Feb. 15 (Bloomberg) -- Steel prices in China may fall this month as high inventories at traders and end-users signal weak demand, Mirae Assets Securities Co. said.
Inventories are at a 44-week high and stockpiles held by Chinese machinery traders have climbed to a record, Mirae Assets analysts Shirley Zhao and Henry Liu said today in an e-mailed note, without giving details.
Baoshan Iron & Steel Co., China’s biggest publicly traded steelmaker, raised its products prices by at least 150 yuan ($24) a ton for March delivery, the second increase in three months, the company said Feb. 10. The market usually expects steel demand to rise as construction resumes after the weeklong Chinese New Year holidays, which ended on Jan. 29 this year.
“Construction demand for machine power remains weak, with a disappointing improvement post the Chinese New Year, due to insufficient cash injection from local governments into infrastructure projects,” Mirae Assets said in the note. “The current rise in ex-factory prices is mainly being driven by steel mills rather than end-user demand. We believe steel mills will have to compensate traders later when prices fall.”
China’s automotive inventory stood at about 4 million units at the end of last year, higher than the normal level of 2 million to 2.5 million units, the analysts said.
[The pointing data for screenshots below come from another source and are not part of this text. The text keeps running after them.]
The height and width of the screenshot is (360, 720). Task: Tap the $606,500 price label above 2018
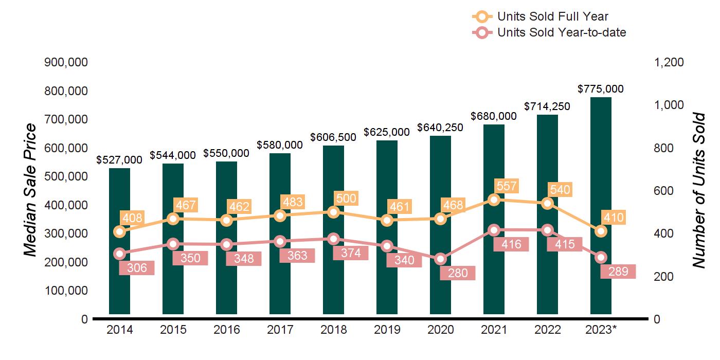(333, 138)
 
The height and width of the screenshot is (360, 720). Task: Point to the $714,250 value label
(547, 106)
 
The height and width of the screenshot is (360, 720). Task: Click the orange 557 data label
(506, 186)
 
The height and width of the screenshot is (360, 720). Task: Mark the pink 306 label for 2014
(137, 267)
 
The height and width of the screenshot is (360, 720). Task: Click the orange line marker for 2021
(494, 200)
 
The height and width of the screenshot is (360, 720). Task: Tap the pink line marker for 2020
(440, 259)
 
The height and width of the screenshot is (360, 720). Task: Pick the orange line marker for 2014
(119, 231)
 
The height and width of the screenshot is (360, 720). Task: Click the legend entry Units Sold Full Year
(552, 16)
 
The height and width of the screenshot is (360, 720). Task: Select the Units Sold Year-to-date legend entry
(561, 32)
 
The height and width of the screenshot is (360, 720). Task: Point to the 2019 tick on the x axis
(387, 330)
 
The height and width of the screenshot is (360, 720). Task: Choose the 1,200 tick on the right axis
(669, 62)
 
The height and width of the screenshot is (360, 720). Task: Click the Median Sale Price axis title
(31, 190)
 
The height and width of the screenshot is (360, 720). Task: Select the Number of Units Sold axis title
(698, 190)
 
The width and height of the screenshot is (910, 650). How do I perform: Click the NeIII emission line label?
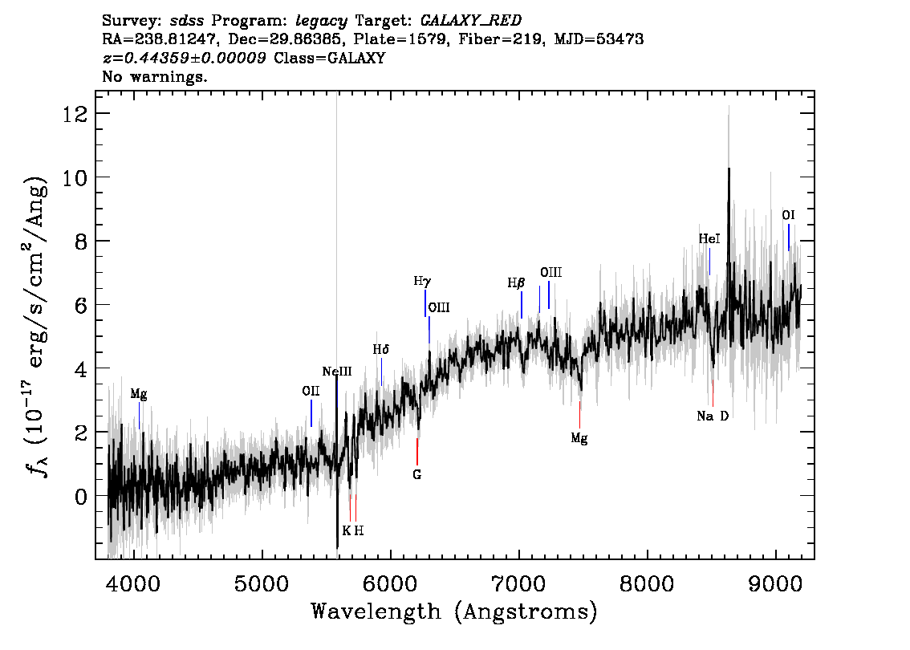(x=337, y=372)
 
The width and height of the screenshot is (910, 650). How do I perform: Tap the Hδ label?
(x=380, y=349)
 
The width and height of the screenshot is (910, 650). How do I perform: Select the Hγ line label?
(x=422, y=282)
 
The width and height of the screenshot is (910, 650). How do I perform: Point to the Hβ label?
(x=516, y=283)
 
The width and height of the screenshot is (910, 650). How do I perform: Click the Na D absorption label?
(x=713, y=416)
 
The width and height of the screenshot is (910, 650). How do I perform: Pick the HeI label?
(x=709, y=239)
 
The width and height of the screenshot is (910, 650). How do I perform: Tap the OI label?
(x=788, y=215)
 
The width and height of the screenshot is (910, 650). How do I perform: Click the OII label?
(x=311, y=391)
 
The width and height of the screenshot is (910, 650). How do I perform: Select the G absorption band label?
(x=416, y=475)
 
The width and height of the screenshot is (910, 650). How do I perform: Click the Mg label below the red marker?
(x=579, y=438)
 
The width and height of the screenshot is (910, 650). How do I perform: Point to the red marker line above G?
(x=416, y=452)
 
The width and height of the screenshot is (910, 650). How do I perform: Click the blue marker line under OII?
(x=311, y=413)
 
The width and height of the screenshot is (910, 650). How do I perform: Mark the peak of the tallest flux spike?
(x=729, y=169)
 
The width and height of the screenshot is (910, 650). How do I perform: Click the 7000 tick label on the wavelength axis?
(x=518, y=584)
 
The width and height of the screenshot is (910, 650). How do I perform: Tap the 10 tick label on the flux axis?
(x=75, y=177)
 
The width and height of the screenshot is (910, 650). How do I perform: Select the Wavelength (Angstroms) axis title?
(x=454, y=611)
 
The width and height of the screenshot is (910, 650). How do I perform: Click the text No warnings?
(x=154, y=76)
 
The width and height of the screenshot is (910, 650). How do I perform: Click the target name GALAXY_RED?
(x=471, y=21)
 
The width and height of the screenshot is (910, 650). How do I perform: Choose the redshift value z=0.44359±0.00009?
(x=185, y=58)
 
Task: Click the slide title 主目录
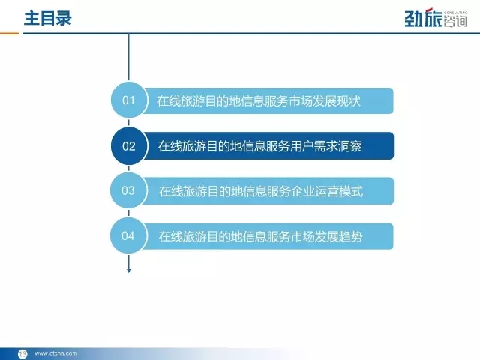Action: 48,18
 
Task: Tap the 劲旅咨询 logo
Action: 436,18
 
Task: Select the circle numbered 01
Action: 129,100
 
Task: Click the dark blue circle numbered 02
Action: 129,146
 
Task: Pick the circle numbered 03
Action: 128,190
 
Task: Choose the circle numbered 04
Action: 128,236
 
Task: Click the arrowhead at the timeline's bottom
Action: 128,270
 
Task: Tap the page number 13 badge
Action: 22,353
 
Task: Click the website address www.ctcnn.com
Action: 56,353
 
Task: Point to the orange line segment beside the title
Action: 9,33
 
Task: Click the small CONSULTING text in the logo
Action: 455,13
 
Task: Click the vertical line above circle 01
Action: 128,57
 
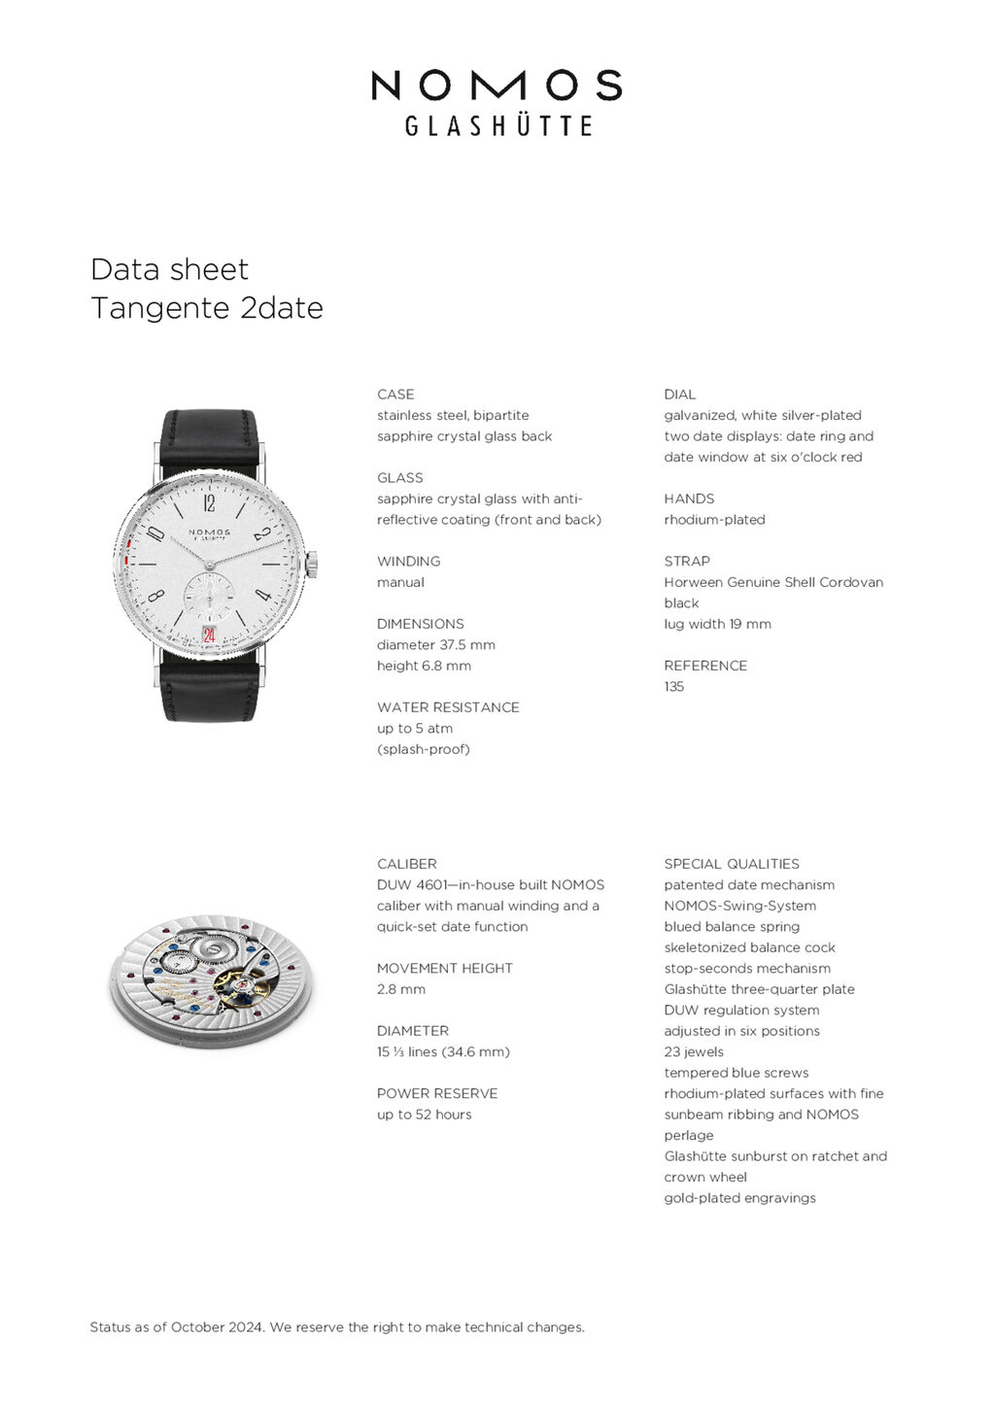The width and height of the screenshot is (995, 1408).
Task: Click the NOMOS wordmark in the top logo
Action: tap(497, 86)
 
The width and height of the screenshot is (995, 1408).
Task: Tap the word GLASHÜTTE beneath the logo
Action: tap(498, 125)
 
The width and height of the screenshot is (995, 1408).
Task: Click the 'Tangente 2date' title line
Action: tap(206, 308)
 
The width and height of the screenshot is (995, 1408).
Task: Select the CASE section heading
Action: tap(395, 395)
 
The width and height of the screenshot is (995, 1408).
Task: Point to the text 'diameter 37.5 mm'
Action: tap(436, 645)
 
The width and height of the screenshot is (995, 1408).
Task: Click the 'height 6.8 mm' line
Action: tap(424, 666)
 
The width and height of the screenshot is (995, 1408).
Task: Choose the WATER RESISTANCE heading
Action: tap(448, 707)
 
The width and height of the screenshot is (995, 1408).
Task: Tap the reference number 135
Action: tap(674, 687)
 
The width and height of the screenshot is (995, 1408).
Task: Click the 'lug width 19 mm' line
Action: tap(717, 624)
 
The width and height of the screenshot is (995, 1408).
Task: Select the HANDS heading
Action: tap(689, 498)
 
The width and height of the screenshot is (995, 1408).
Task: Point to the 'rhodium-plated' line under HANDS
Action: tap(714, 520)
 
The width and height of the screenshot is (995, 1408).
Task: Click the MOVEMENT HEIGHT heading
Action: tap(444, 969)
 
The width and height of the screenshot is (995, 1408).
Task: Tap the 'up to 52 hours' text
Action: tap(424, 1115)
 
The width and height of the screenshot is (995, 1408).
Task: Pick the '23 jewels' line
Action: tap(694, 1052)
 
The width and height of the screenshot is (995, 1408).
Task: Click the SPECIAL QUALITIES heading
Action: tap(732, 864)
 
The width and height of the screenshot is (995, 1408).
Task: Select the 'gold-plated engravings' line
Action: tap(739, 1198)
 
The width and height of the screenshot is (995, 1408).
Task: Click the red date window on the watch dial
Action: tap(209, 635)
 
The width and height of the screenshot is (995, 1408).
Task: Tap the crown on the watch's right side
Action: tap(312, 565)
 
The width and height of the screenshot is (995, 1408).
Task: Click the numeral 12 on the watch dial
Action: tap(209, 503)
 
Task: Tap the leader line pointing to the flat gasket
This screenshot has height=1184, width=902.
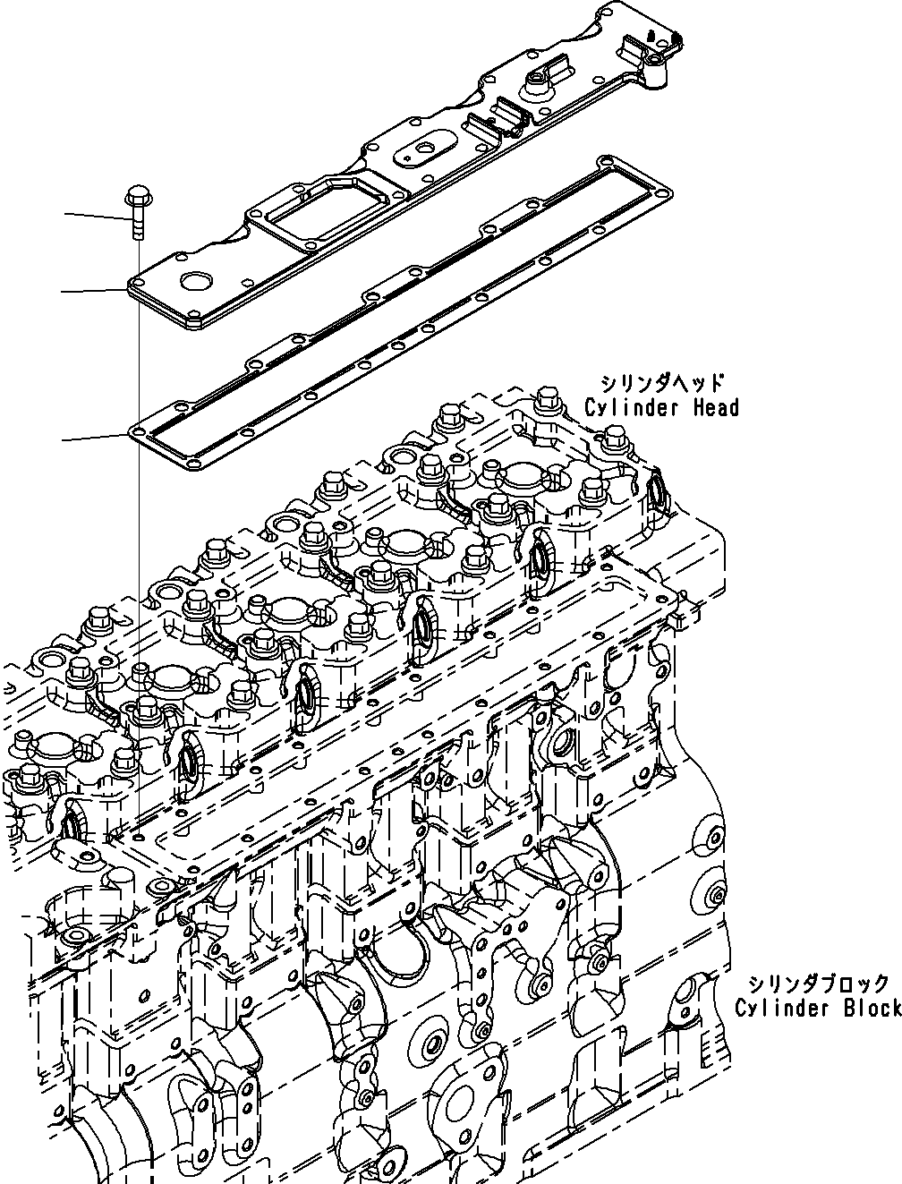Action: coord(94,438)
The prices of hot-rolled coil, a benchmark product, traded in China at 4,239 yuan a ton today, little changed from 4,219 yuan on Dec. 30, according to researcher Beijing Antaike Information Development Co. Prices have fallen 15 percent from a year earlier.
Annualized steel output in China was about 612 million metric tons in January, down 3.2 percent from a year ago, Mirae Assets analysts said.